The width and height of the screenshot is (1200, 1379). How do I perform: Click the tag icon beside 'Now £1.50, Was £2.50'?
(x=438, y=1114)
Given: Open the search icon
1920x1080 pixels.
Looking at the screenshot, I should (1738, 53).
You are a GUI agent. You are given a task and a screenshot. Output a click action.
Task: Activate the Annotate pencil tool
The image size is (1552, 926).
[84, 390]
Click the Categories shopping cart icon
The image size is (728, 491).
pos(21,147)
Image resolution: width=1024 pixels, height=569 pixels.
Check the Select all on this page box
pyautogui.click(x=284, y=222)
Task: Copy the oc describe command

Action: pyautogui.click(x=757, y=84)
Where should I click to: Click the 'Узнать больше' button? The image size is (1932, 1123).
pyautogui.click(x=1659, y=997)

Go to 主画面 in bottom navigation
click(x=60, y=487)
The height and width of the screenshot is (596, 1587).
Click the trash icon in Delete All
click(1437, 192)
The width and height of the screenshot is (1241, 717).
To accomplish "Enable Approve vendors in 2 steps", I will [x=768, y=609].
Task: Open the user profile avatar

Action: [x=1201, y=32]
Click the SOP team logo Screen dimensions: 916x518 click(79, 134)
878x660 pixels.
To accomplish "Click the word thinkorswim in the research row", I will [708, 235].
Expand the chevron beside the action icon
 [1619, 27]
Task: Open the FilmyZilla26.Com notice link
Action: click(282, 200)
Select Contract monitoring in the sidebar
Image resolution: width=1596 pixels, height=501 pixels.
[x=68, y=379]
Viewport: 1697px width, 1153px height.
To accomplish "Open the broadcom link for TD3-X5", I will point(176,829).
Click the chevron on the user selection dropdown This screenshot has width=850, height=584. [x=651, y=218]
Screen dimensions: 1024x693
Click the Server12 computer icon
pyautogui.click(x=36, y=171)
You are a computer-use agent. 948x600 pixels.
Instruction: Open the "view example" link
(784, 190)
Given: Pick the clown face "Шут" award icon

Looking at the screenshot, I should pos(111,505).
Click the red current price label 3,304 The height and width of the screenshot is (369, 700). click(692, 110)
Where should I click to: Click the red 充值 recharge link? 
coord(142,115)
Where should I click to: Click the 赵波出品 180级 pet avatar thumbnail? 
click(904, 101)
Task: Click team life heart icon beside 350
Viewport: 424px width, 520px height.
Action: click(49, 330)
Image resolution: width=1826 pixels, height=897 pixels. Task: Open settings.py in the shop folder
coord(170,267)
+++
What you have to do ::
Return each entry exactly. Leave none out.

Output for this exercise ::
The width and height of the screenshot is (1200, 1379). How do I perform: Click the tag icon beside 'Now £1.50, Was £2.50'?
(x=438, y=1114)
Given: Open the search icon
1920x1080 pixels.
Looking at the screenshot, I should (1738, 53).
You are a GUI agent. You are given a task and a screenshot. Output a click action.
Task: Activate the Annotate pencil tool
The image size is (1552, 926).
[84, 390]
Click the Categories shopping cart icon
The image size is (728, 491).
pos(21,147)
Image resolution: width=1024 pixels, height=569 pixels.
Check the Select all on this page box
pyautogui.click(x=284, y=222)
Task: Copy the oc describe command

Action: pyautogui.click(x=757, y=84)
Where should I click to: Click the 'Узнать больше' button? The image size is (1932, 1123).
pyautogui.click(x=1659, y=997)

Go to 主画面 in bottom navigation
click(x=60, y=487)
The height and width of the screenshot is (596, 1587).
Click the trash icon in Delete All
click(1437, 192)
The width and height of the screenshot is (1241, 717).
To accomplish "Enable Approve vendors in 2 steps", I will [x=768, y=609].
Task: Open the user profile avatar

Action: [x=1201, y=32]
Click the SOP team logo Screen dimensions: 916x518 click(79, 134)
878x660 pixels.
To accomplish "Click the word thinkorswim in the research row", I will [708, 235].
Expand the chevron beside the action icon
 [1619, 27]
Task: Open the FilmyZilla26.Com notice link
Action: click(282, 200)
Select Contract monitoring in the sidebar
Image resolution: width=1596 pixels, height=501 pixels.
[x=68, y=379]
Viewport: 1697px width, 1153px height.
To accomplish "Open the broadcom link for TD3-X5", I will point(176,829).
Click the chevron on the user selection dropdown This screenshot has width=850, height=584. [x=651, y=218]
Screen dimensions: 1024x693
Click the Server12 computer icon
pyautogui.click(x=36, y=171)
You are a computer-use agent. 948x600 pixels.
Instruction: Open the "view example" link
(784, 190)
Given: Pick the clown face "Шут" award icon

Looking at the screenshot, I should pos(111,505).
Click the red current price label 3,304 The height and width of the screenshot is (369, 700). click(692, 110)
Where should I click to: Click the red 充值 recharge link? 
coord(142,115)
Where should I click to: Click the 赵波出品 180级 pet avatar thumbnail? 
click(904, 101)
Task: Click team life heart icon beside 350
Viewport: 424px width, 520px height.
Action: click(49, 330)
Image resolution: width=1826 pixels, height=897 pixels. Task: Open settings.py in the shop folder
coord(170,267)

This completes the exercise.